PIXEL, Mourad Merzouki / Adrien Mondot / Claire Bardainne
Le 16/12/2014 à 20:30
La première expérience de Mourad Merzouki mêlant hip hop et vidéo interactive. Une expérience dense de nouveaux espaces, de nouvelles matières numériques vivantes, mouvantes, en dialogue avec les corps.
Nous sommes confrontés sans cesse à l’image, la vidéo, le numérique. Les écrans nous entourent et il n’y a qu’à traverser les grandes capitales de certains pays du monde pour imaginer ce que sera la ville de demain : une forte exposition à l’image qui aujourd’hui fait partie de notre quotidien.
Le projet « Pixel » est né d’une première rencontre avec Adrien Mondot et Claire Bardainne et de la fascination que cela m’a procuré ; j’ai eu la sensation de ne plus savoir distinguer la réalité du monde virtuel et eu très vite l’envie de tester un nouveau rapprochement en exploitant ces nouvelles technologies avec et pour la danse.
Cette première expérimentation entre la danse et la vidéo interactive a été vertigineuse pour les interprètes participant au projet. Avec la même curiosité et l’esprit d’ouverture qui m’anime, je me confronte pour cette nouvelle aventure à cet univers impalpable qu’est la projection lumineuse développée par la Compagnie Adrien M / Claire B. Le défi de faire dialoguer ces deux mondes, tout comme celui de trouver le subtil équilibre entre les deux pratiques afin que danse et ces représentations immatérielles se répondent sans que l’une ne prenne le dessus sur l’autre, me déstabilisent une nouvelle fois dans ma manière d’appréhender le mouvement. Je poursuis cette quête du mouvement, que je développe et remets sur le métier à chacune de mes créations, avec de nouvelles contraintes et de nouveaux partenaires de jeu.
« Mourad a su s’immerger dans nos univers graphiques abstraits avec une immense facilité, qu’il a ensuite transmis naturellement aux interprètes. Il nous a inspiré des formes et des mouvements numériques nouveaux, nous confortant dans cet axe de recherche qui nous est cher : l’invention d’un langage numérique vivant se faisant par l’intuition du corps », témoignent Adrien Mondot et Claire Bardainne. Comment le danseur évolue t-il dans un espace fait d’illusion, sur un plateau en trois dimensions, la vidéo pouvant tour à tour accompagner son mouvement tout comme l’entraver ?

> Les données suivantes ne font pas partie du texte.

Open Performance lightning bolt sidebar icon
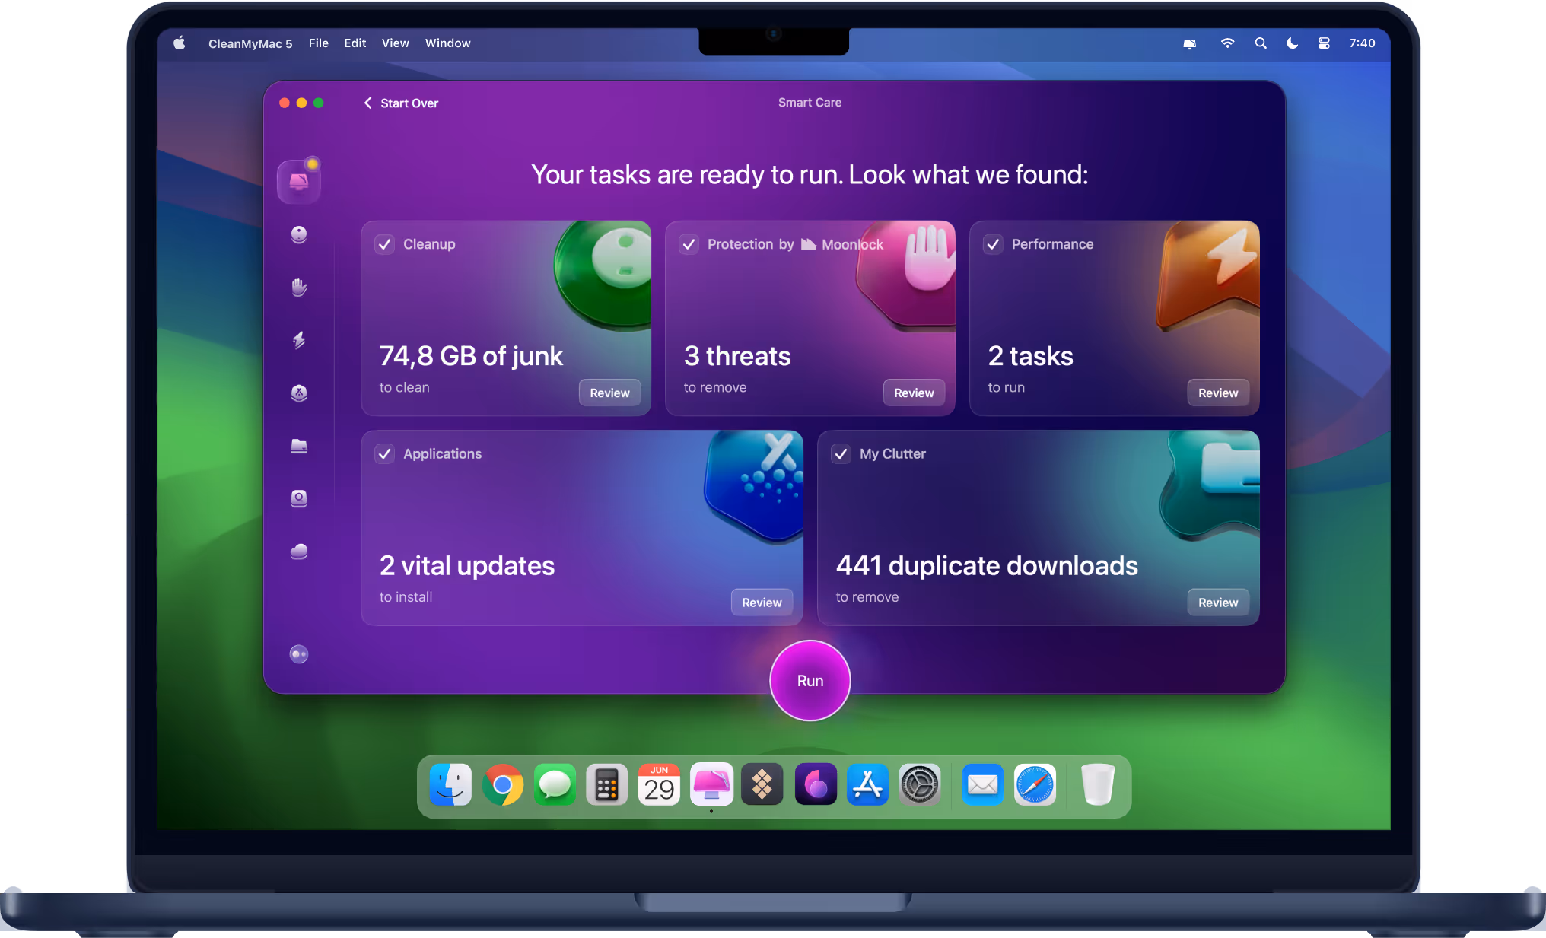Screen dimensions: 1546x938 [299, 340]
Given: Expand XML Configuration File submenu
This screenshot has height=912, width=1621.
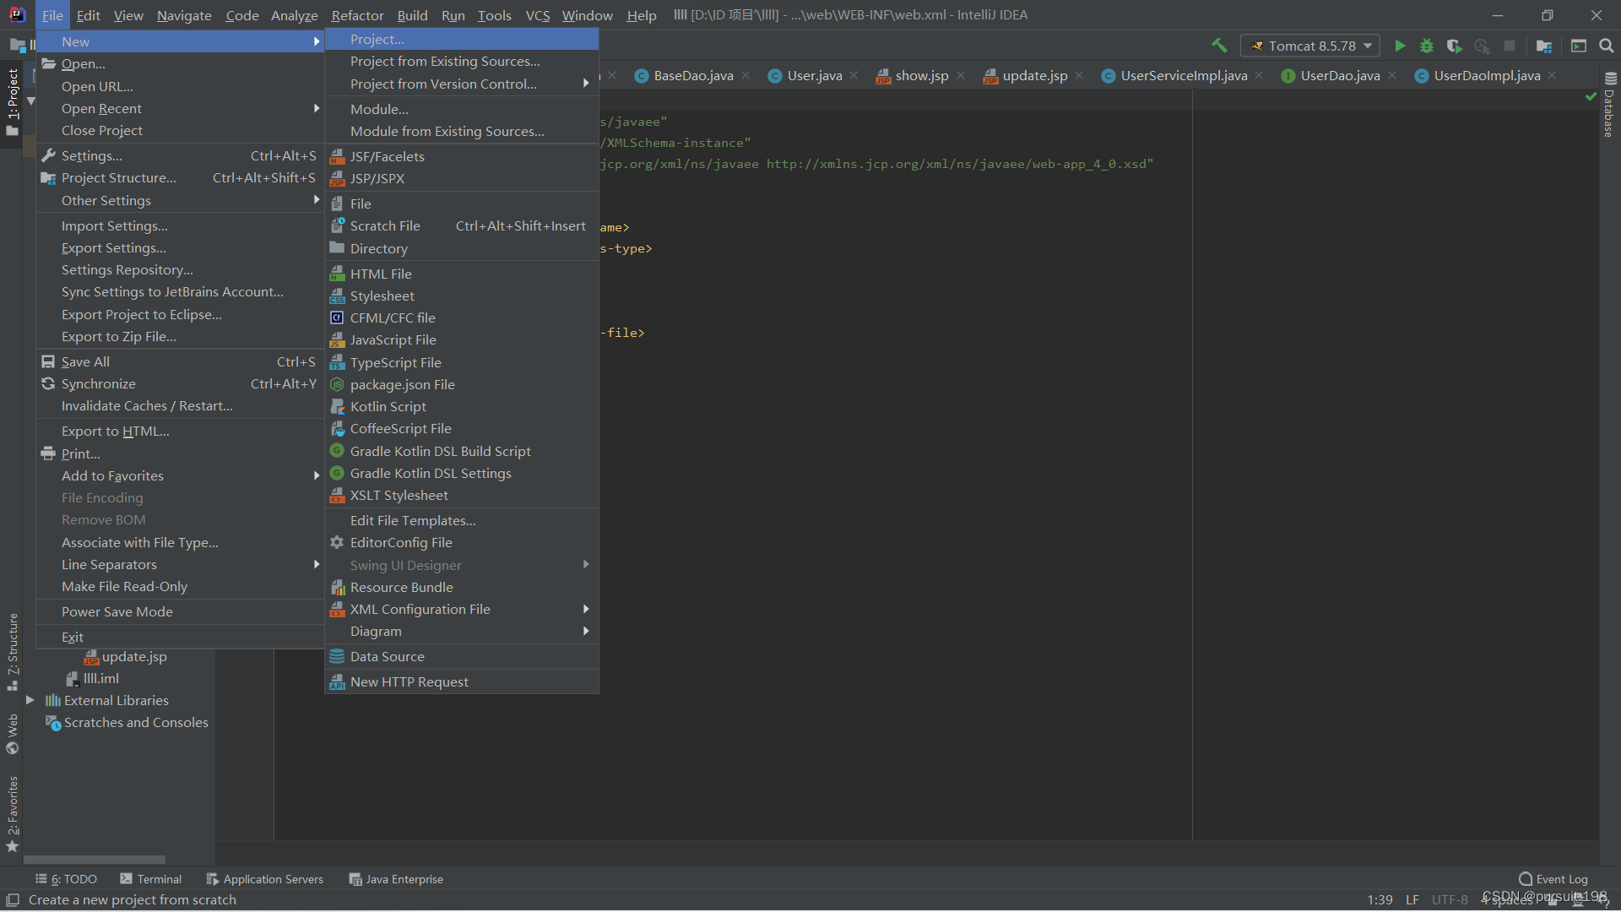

Ces nouveaux chemins de découverte me permettent de travailler sur cette extension du réel et de me confronter à un univers impalpable : étrangeté pour un chorégraphe qui se nourrit de corps et de matière. Habiter la danse dans un espace où le corps n’est confronté qu’à des rêves, faire évoluer le geste dans les paysages mouvants créés par Adrien et Claire, qu’ils décrivent ainsi :
« Notre rapport à l’image est celui du trompe l’oeil. Nous cherchons à transformer la perception, à brouiller les pistes du vrai et du faux, à franchir les frontières quotidiennes du réel, et faire apparaître des choses qui ne sont pas « possibles » : changer à la volée les propriétés de la matière, inverser la gravité, donner la sensation d’un volume uniquement avec des projections plates.
Et c’est également la recherche que mène le danseur, dans le hip-hop notamment avec son corps : des bras qui bougent comme s’ils étaient liquides, ou au contraire automatisés, des ralentissements et des accélérations, des effets de marche arrière. »
Nous souhaitons ouvrir la voie d’une conversation entre le monde de synthèse de la projection numérique et le réel du corps du danseur.
Nous nous immergeons chacun dans un espace qui nous est étranger de manière ludique, dans le partage, en nous appuyant sur la virtuosité et l’énergie du hip-hop, mêlé de poésie et de rêve, pour créer un spectacle à la croisée des arts.
Mourad Merzouki
Lien vers la captation intégrale du spectacle sur Arte.tv
CRITIQUES :
* LE MONDE, 26 novembre 2014
Mourad Merzouki glisse des pixels dans son hip-hop
Béat, baba. Plaisir direct, émerveillement sans condition. C’est l’effet Pixel, spectacle imaginé par le chorégraphe hip-hop Mourad Merzouki en complicité avec les deux artistes numériques Adrien Mondot et Claire Bardainne. Quelque chose d’un kidnapping émotionnel sans autre issue que l’abandon.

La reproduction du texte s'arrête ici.